听着四周唏嘘的附合声,“大喀木”昂头慨然道:
“千金公主刚提到福猎天授,狼虽在猎物之列,每每行猎大狩时猎手们也会围猎整窝狼群,可一旦行猎结束,一定会放走几只成年壮狼,尤其是母狼和狼崽子,可这个邪灵……”
大喀木又抬手以法杖顶端白森森的骷髅指向冷天奴,怒道:
“他杀的并不是普通猎物!”
“他杀的是草原神的使者,杀的是依草原神神示而行狼群过道的使者!”
“这种残杀行为必将招致草原神的愤怒,千金公主或许对血祭心有不忍,可你的不忍只会为漠北草原招来血腥灾祸!”
“嗜血邪灵冷天奴,满身邪气一身的邪祟妖力,绝不能留他性命祸乱漠北草原,还请千金公主顾念漠北草原上的生灵,不要再受邪灵的蒙蔽!”
“至于误入狼道的应珠公主……”大喀木煞有其事的闭目,摇晃着法杖上的一串儿铜铃,抬头对天念念有词几句,末了,睁眼道,“应珠公主误入狼道,虽也冒犯了草原神,但她双手并未沾染血腥,还有补救的法子,待我诚心诚意以邪灵血肉为祭品向草原神告罪,再让萨满们为应珠公主驱邪唱吟一年,定会为她洗清被邪气沾染的身躯和灵魂,求得草原神的宽恕。”
宇文芳勾了勾红唇,笑得凉凉:
大喀木真是好算计,上下唇一碰,便暗指应珠是被冷天奴的邪气浸染,所以才大闹祭坛又讲出那么一番话。
更给应珠找了个软禁的好借口,软禁一年,估计那时哭也哭了,闹也闹了,可人死不能复生,时日一长,伤心渐淡,也该消停了。
可惜,大喀木盘算的好,应珠却不给他面子,拽得铁链哗椤响,扯着嗓子大喊着:
“天奴哥不是邪灵,我也没被邪气沾染,你向草原神告的什么罪?”
“阿史那应珠!”
佗钵气急,一声吼才出口,急了眼的应珠也尖声吼了回去:
“我不要!我被关的这几日,外面又唱又跳吵的我头痛死了,要是再围着我唱喊蹦跳的来上一年,你还不如直接掐死我痛快些。”

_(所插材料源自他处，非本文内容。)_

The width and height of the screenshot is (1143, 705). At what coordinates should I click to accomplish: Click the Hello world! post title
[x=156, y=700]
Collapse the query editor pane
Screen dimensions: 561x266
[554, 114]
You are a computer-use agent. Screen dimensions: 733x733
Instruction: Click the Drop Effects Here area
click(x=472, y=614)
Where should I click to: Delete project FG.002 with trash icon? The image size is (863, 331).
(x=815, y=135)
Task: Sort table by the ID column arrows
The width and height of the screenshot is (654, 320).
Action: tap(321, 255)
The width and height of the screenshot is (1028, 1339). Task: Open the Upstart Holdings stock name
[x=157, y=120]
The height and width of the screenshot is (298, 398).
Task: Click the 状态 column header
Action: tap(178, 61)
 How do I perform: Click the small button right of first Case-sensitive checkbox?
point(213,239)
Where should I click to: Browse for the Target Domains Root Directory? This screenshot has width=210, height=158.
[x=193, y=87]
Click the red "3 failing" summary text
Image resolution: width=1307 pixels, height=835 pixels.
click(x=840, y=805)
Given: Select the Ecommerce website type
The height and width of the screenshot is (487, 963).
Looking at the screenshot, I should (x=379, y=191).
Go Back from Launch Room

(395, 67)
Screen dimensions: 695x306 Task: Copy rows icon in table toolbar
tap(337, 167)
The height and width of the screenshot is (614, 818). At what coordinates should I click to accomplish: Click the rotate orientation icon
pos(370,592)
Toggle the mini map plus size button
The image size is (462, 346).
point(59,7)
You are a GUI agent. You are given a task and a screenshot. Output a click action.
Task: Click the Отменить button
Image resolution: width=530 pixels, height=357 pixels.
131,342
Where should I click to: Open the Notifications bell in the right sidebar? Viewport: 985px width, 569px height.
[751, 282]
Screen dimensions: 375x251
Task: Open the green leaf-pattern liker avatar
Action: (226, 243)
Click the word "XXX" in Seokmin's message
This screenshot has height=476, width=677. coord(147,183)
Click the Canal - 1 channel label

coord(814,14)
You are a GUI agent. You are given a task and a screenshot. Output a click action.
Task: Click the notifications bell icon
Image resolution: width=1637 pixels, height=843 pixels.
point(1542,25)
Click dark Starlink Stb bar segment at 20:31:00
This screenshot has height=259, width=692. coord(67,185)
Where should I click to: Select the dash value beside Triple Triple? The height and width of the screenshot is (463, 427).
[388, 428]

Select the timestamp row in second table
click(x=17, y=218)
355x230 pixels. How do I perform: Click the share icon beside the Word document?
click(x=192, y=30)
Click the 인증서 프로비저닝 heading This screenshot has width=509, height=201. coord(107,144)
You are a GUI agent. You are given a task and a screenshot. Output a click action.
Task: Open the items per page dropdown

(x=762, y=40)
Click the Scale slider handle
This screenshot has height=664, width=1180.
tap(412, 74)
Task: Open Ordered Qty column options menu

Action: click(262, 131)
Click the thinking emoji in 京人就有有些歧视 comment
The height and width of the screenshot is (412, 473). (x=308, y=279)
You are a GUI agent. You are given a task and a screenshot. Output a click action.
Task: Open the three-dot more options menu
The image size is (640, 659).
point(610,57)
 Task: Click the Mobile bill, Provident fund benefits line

佗钵忽收了声,只定定的看着应珠,神色有些恍惚:这女儿,连吼叫的模样都得了他几分真传……
“应珠……”眼见她不肯顺台阶下,冷天奴也替她急。
“天奴哥我不要,”应珠一脸委曲,尚挂着泪珠的小脸儿可怜巴巴的,“我宁愿被掐死也不要被生生吵死!”
冷天奴无言以对,以应珠的性子,真关上一年天天听这些萨满“鬼哭狼嚎”,她真能疯。
可总能保住命啊!
不及冷天奴再说什么,应珠眼泪又滚落而下:“我不要被关起来,天奴哥去哪儿我也去哪儿……”
在佗钵怄的要吐血时,在大喀木还想说什么时,宇文芳轻启红唇先开了口:
“千金有一事不明,倒想借此机会当面请教大喀木……”
不容大喀木染史泥傅推诿,直接道:“大喀木可知还有撞上狼群过道却能安然生还之人?
大喀木染史泥傅神色一顿,略迟疑,可还是回答了这个似乎不算什么的问题:“从未有人敢违大可汗严令擅闯加川原狼道……”
宇文芳毫不客气打断:“也就是说除了此次,连大喀木也未曾见过有人能活着走出狼群过道!”
“这……”
宇文芳深深盯了他一眼:“既如大喀木所言,狼群过道是依草原神之命行事,那大喀木又怎知此次冷天奴和应珠公主一行能安然逃出升天不是依草原神神意而行?”